Forms of Business
Forms of business organization in Singapore include:
  • limited liability company;
  • partnership;
  • sole proprietorship; and
  • joint venture.
Public company (or joint-stock company)

A public company can have more than 50 members, and at least 5% of the nominal amount of the shares on every public offer must be paid up.

Limited liability company

Companies are incorporated under the Companies Act, as amended, and regulated by the Companies Regulations, as amended. Depending on the nature of the liability of their members, companies can be divided into companies limited by shares, companies limited by guarantee and unlimited companies.

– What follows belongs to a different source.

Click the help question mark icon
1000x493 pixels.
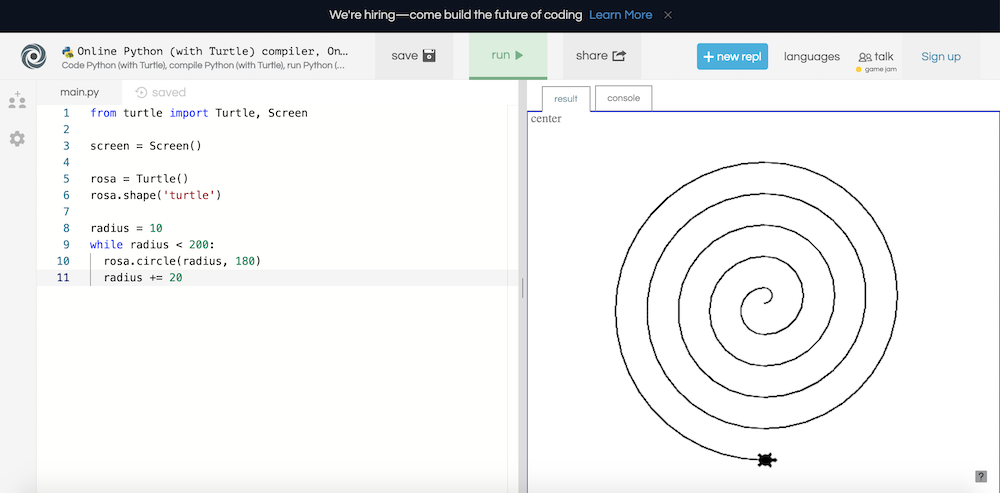pos(981,476)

The liability of the shareholders in a company limited by shares is limited to the extent of the nominal value of their shares. Companies limited by shares may be classified as follows:

  • private company (Private Limited/Pte. Ltd.), i.e. a company which is restricted in the right to transfer its shares, has 50 members or less, and is prohibited from issuing any invitation to the public to subscribe to its shares or debentures, or to deposit money with the company;
  • exempt private company, i.e. a private company with 20 members or less, and no beneficial interest in its shares is held directly or indirectly by a company; and
  • public company (Limited/Ltd.), i.e. a company to which the restrictions applicable to private companies do not apply.

Subject to all relevant information being available, a company can be incorporated immediately upon submission via electronic filing with ACRA.

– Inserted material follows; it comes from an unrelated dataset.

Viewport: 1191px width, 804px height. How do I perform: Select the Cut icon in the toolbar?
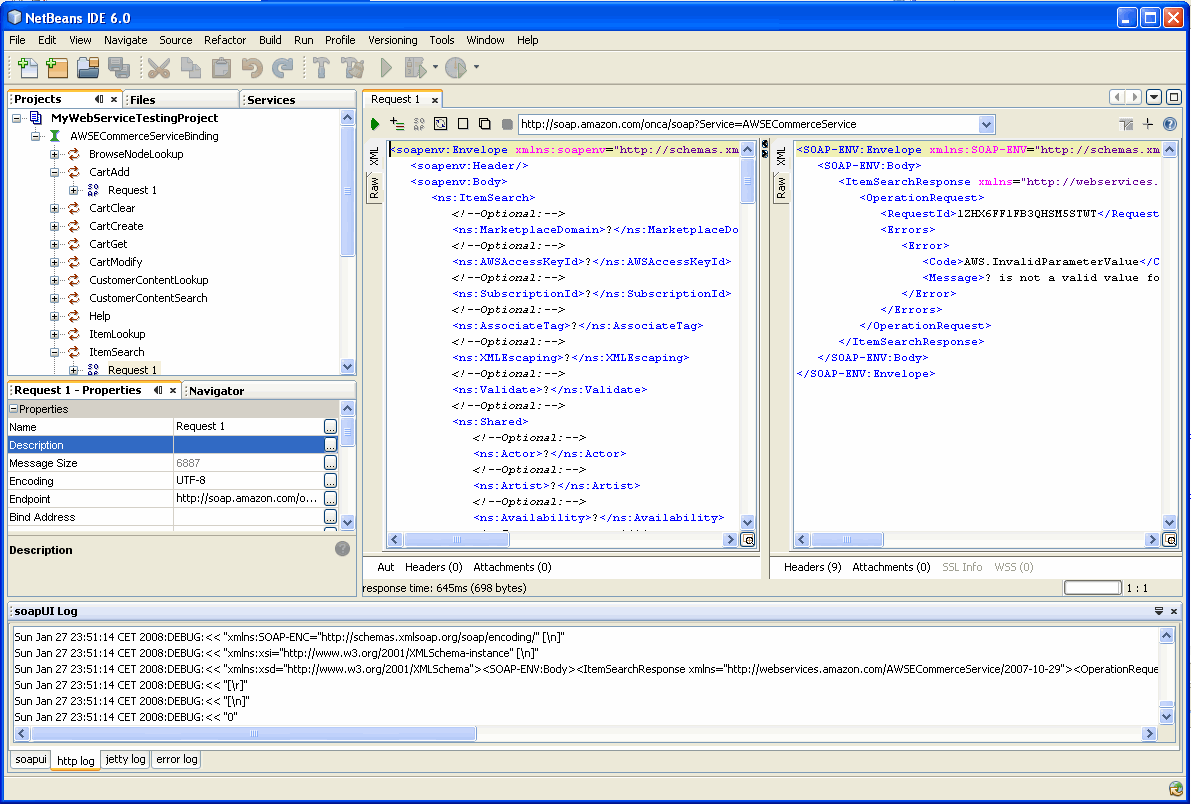[x=158, y=67]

A company must have at least one member. There is no minimum capital requirement for a private company, although a minimum of two shares must be subscribed.

With effect from 1 April 2004, a company may have only one director who must be “ordinarily resident in Singapore” i.e. a Singapore citizen, a Singapore Permanent Resident, or a person who has been issued an Employment Pass/Approval-In-Principle letter or a Dependant Pass.

Partnerships

The Partnership Act 1890 of the United Kingdom applies. Sections 4(1)(a) and 5 of the Singapore Civil Law Act, as amended, provide for the application of the entire UK Act.

A partnership is not regarded as a separate legal entity, and the liability of each partner is unlimited. There are no capital requirements. The minimum number of partners is 2 and the maximum is 20.

Partnerships must be registered with the Registrar of Business (ROB) under the provisions of the Business Registration Act. Societies duly registered under the Co-operative Societies Act, or registered or exempted under the Societies Act, need not be registered. Professional partnerships need not be registered if the professional partners are registered otherwise than under the Business Registration Act.

The Limited Liability Partnership Act came into effect on 11 April 2005. A limited liability partnership (LLP) is regarded as a “body corporate” and has a legal personality separate from its partners (however, for tax purposes an LLP is treated as a transparent partnership). There are no capital requirements. The minimum number of partners is two with no maximum limit.

An LLP gives its owners the flexibility of operating as a partner while giving them limited liability, combining the benefits of a partnership with those of private limited companies. However, this comes with safeguards in law to minimize abuse and provide protection to parties who deal with LLPs.

The Limited Partnership (LP) Act came into effect on 4 May 2009. An LP is a business structure that allows a business to operate and function as a partnership without a separate legal personality from the partners. It must consist of one or more general partners who have unlimited liability and one or more limited partners who enjoy limited liability. A partnership is deemed to be a general partnership unless one or more partners of the partnership are registered as limited partners under the LP Act. LPs are generally taxed in the same way as LLPs, with a few modifications.

Economic interest grouping

None.

Holding company

Holding companies in Singapore are usually set up as private limited companies, and the incorporation process is the same as for other companies.

Offshore company

Foreign companies can opt to register branch offices, representative offices and subsidiaries in Singapore.

A foreign company means any company or body corporate incorporated outside India that has a place of business in India whether by itself or through an agent, physically or through electronic mode, and conducts any business activity in India in any other manner.

Joint venture company

Two types of joint ventures are commonly found in Singapore:

  • contractual joint ventures, which are treated as partnerships for tax purposes; and
  • equity joint ventures, which are incorporated and taxed as businesses.
Public-private ventures

There are no special provisions.

Other forms

A sole proprietorship carrying on a business must be registered under the Business Registration Act. Professional businesses need not be registered if the name of the professional is otherwise registered (e.g. under the Legal Profession Act, Accountants Act or Architects Act).

On 1 October 2018, the Variable Capital Companies Act (VCC Act) was passed by Parliament. The VCC Act is expected to be gazetted and become effective in 2019. A variable capital company is a company regulated by the VCC Act (i.e. not the Companies Act) that is allowed to have multiple sub funds that may have different shareholders and different investments, and the assets of each sub-fund are legally protected from claims against another sub-fund of the same variable capital company.